5 Improvisation Rules Applied To Peer Tutoring

Upon starting classes at Second City back in October, I was surprised to find A) how quickly I fell in love with this cult, and B) how much improvisation applied to my everyday life – peer tutoring, in particular.

Unlike Scientology, there were no weird ’90s video montages, no dictator of the Galactic Confederacy named Xenu, and unfortunately, no John Travolta. But there was a lot of this stuff…

“Yes, and”

“Yes, and” is the most foundational rule you learn about improvisation. It’s all about hearing everything exactly as it was given to you and responding to it. Without listening, your response sounds stupid, and without responding, your scene goes nowhere. The same goes for tutoring. It’s easily to find yourself zoning out during your fourth appointment in a row, but I’ve found myself conducting much, much more helpful appointments once I really “tune in” to absolutely everything my writer is communicating to me so I can give feedback to the best of my ability!

Play to the height of your intelligence

To go along with doing things to the best of your ability, “playing to the height of your intelligence” is a big thing to keep in mind during your appointments as well. As tutors, we often feel like we’re repeating ourselves over and over again – especially with those fellowing written feedbacks. To be honest, it’s hard not to sometimes. But taking a moment to reach into the smartest parts of our brains (not the part that holds all those facts about the hit sitcom “Roseanne”), and give your writer the best of what you’ve got. Don’t be afraid to try something different just because it’ll take a little more work, or because it’s unfamiliar!

Focus on relationships

No, this is not an excuse to get off-topic and relay your bitter feelings about an ex to an unsuspecting writer. I’m talking about building rapport with them! In an improvised scene, we really don’t care about much if there isn’t a relationship established and developing, and the same goes for our appointments. Get to know your writer right off the bat and make them feel comfortable with you. All of a sudden, their interest has peaked in what you’re going to accomplish in the appointment, and your job is much, much easier!

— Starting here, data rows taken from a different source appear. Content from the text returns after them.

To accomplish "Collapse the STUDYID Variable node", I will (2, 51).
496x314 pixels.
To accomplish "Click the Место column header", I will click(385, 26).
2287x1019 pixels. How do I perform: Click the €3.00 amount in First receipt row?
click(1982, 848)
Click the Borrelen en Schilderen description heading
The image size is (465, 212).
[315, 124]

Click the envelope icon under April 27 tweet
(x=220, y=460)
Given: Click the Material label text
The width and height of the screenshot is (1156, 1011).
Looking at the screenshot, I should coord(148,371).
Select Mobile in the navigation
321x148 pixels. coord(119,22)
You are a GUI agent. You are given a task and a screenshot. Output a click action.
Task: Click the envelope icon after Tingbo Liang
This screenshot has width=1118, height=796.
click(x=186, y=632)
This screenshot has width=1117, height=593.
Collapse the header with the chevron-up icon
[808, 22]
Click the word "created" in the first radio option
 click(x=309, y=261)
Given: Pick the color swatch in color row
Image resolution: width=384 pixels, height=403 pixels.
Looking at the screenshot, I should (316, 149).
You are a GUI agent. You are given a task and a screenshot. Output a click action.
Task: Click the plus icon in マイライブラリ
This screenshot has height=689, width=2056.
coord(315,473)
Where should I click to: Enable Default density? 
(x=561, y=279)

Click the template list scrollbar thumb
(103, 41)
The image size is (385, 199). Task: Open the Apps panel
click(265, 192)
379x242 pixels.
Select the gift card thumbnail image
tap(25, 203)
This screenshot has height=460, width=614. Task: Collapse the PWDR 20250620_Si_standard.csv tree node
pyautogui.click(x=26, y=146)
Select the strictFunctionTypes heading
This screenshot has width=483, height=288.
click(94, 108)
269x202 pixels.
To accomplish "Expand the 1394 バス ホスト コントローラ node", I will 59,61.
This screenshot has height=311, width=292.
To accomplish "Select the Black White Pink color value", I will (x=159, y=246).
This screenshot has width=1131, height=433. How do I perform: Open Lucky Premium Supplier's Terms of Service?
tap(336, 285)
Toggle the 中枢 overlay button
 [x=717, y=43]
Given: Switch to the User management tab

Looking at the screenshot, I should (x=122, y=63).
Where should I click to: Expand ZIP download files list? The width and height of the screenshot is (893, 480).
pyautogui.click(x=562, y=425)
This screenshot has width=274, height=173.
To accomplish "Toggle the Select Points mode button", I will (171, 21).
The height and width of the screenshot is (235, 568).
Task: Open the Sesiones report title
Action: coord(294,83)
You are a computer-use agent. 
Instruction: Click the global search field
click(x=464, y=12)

Always give examples and always tell us why

In improvisation, this forces us to display emotion and make things all the more real to draw an audience in, but in peer tutoring, this gives your writer a better idea of what needs fixed and why. We can all agree that getting negative feedback with no text-specific examples, and no reasons why things need to be fixed is the least helpful thing a professor (or tutor) can do. Our job, then, is to fill in the blanks for them and give as much specific information we can to assist in the revision process.

Make it all about your partner looking good!

This is undoubtedly our job as peer writing tutors. At the end of the day, it’s about molding better writers (not better papers) and making them look good! In an improv scene, if you’re not focused on listening to everything your partner has to say and giving them gifts to play with, then you may miss a gift they give you, and you leave them in the dust! Always be listening to your writer’s priorities, set goals from there, and give them transferable tips that can help them in their writing process later!

Every day I see new ways that I’m integrating the rules of improvisation into my own life, from simple things like making more eye contact with people, to bigger things like focusing more on the other people in my life and accepting/responding all that life has to hand me! We could all learn a little from improvisation – even in UCWbLand!

Join the discussion 2 Comments

  • Emily Power says:

    Thanks for another great post Shelby! I know a number of people do improv at the writing center, and it was interesting to read the parallels you draw between what you do in improv and the writing center. It reminds me of Remy’s final project for WRD395! I thought it was interesting when you pointed out that our priority as peer writing tutors is to mold better writers and not better papers. I agree, but I think our work leads to better texts as well. This is in line with the improv scene analogy as well. If you make your improv partner look good by listening and and responding effectively, you ultimately make a “better” or funnier scene. As tutors, when we’re similarly listening and responding, we can more effectively comment and help the writer understand why a certain revision might improve their text.

  • Nick E. says:

    This is great Shelby! As a fellow comedian I have also found my training at the Second City to be immensely helpful when it comes to tutoring. My UCWbL philosophy is based on “Yes, and…” because I find that those two words sum up our job as peer writing tutors so well. Perhaps the writing center should require a class at Second City to help get the job or maybe a potential inservice. But, most importantly, it’s vital to remember that the writer needs to feel welcome, and a part of the wonderful world of UCWbLand. It’s impossible to do this if they feel excluded, or being taught to. That’s why I always lighten the mood with jokes, and humor to get them to relax, and to build that relationship. Even if I build that relationship by listing off all the facts I know about the hit show “Roseanne.”